The real answer here is that it depends! Both structures have their merits, and while the two viewing orders both have staunch defenders on the internet, there isn’t a one-size-fits-all answer. If you’ve seen the films one way, perhaps try watching them the other the next time you view. If you’ve never seen the films before though, or if you’re watching them with a friend completely new to the Star Wars universe, perhaps consider release order—if for no other reason than to see the look on their face when it’s revealed who Darth Vader really is! Either way though, now that you know the pros and cons of both methods, you can decide with your friends which viewing order you want to try first. In the end, it’s up to you!
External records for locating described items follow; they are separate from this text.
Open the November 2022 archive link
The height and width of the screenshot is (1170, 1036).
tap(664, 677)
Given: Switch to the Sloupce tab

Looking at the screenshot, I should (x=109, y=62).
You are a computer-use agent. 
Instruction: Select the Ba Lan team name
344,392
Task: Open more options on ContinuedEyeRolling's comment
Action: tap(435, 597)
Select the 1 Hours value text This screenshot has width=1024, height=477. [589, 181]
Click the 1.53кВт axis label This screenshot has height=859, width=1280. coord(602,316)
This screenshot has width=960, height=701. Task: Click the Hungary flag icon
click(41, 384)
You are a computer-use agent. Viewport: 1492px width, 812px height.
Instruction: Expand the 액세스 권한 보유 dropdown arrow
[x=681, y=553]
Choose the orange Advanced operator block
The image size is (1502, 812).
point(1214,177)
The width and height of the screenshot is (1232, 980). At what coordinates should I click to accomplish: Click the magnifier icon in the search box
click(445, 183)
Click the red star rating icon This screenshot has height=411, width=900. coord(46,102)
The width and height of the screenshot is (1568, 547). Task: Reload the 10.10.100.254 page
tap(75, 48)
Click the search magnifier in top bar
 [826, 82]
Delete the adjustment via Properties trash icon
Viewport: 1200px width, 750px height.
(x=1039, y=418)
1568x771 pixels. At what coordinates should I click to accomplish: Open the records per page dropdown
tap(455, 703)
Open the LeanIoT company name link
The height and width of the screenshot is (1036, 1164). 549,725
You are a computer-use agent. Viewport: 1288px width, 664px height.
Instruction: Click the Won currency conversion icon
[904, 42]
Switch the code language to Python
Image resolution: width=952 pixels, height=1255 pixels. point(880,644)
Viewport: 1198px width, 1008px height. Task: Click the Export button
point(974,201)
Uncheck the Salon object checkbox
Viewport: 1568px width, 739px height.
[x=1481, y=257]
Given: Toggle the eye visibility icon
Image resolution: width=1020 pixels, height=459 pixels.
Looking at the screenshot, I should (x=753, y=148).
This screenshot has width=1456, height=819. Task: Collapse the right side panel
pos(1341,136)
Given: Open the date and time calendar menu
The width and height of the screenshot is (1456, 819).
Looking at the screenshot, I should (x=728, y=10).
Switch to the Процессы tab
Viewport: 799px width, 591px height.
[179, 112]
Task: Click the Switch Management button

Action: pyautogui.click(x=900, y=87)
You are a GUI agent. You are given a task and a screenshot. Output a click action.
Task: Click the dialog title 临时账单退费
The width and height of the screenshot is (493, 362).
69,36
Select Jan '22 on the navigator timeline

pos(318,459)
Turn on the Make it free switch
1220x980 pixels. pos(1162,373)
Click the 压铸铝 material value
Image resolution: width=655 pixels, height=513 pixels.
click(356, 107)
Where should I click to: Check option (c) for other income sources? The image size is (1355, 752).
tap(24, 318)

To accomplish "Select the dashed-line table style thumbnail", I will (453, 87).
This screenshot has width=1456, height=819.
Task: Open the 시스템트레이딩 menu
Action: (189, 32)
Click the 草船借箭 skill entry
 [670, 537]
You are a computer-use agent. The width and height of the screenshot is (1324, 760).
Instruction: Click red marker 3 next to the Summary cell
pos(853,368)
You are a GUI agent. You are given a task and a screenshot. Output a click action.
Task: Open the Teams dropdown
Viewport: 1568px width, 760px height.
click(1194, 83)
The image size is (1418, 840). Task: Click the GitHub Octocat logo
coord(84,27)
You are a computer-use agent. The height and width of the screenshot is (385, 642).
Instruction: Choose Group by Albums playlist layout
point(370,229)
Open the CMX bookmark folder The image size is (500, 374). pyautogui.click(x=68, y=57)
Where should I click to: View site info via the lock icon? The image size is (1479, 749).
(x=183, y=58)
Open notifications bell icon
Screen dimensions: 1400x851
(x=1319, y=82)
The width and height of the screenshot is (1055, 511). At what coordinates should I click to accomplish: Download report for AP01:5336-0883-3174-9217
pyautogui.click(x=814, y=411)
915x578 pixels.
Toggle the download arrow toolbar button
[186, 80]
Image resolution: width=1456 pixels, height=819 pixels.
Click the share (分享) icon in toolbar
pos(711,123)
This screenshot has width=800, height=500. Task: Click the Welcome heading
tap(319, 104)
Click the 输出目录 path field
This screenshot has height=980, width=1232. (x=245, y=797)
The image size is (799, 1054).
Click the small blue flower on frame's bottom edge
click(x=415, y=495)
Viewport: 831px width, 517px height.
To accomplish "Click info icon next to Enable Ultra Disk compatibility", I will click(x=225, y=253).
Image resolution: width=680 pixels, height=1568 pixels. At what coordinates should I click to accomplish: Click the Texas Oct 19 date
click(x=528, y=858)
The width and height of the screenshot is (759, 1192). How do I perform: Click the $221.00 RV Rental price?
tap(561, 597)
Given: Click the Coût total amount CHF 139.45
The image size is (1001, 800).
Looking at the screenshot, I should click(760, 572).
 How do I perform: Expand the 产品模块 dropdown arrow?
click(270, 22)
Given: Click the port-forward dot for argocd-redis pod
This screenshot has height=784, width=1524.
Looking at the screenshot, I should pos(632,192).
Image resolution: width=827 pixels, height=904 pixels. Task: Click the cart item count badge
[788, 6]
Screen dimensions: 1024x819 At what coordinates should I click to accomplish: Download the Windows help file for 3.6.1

Which Star Wars Movies Is The Best?

As is the case with any major franchise, there are lots of debates within the Star Wars community as to which of the 11 films are the best. Ask any Star Wars fan, and they’re sure to have a ranking different from the person beside them.

Generally though, the original trilogy (Episodes IV, V & VI) are considered the best films in the Star Wars canon. These movies are all a piece of film history in their own right now, and many Star Wars fans consider the original trilogy to be untouchable in quality.

The same cannot be said for the prequel trilogy however. Even though filmmaking technology had improved quite a bit between 1983 and 1999, many fans walked away from Episodes I, III, & III disappointed. The prequels have since regained a bit of a cult following on the internet, but the general consensus among critics and fans alike is that the prequel trilogy does not quite match the heights of the original films.

Reception of the five Disney-released Star Wars films has been mixed. Many fans are happy to have Star Wars back at all, and the stories that these new movies tell are indeed exciting, sleek and fresh. But some find Episodes VII, VII & IX to be too derivative or lacking the heart of the originals and prequels. Others criticize them for being too “Disney-fied” complaining that the steady stream of releases is oversaturating the Star Wars market.

Just like with the viewing order though, which Star Wars movie is best is completely up to you. Each of three trilogies have their own distinctive style and feel, and it’s highly likely that one of those styles will appeal to you more than the others. As you watch the Star Wars movies, consider keeping track of which ones you like and which ones you don’t. Perhaps even start a ranked list, and compare with your friends as you watch over Stream Party!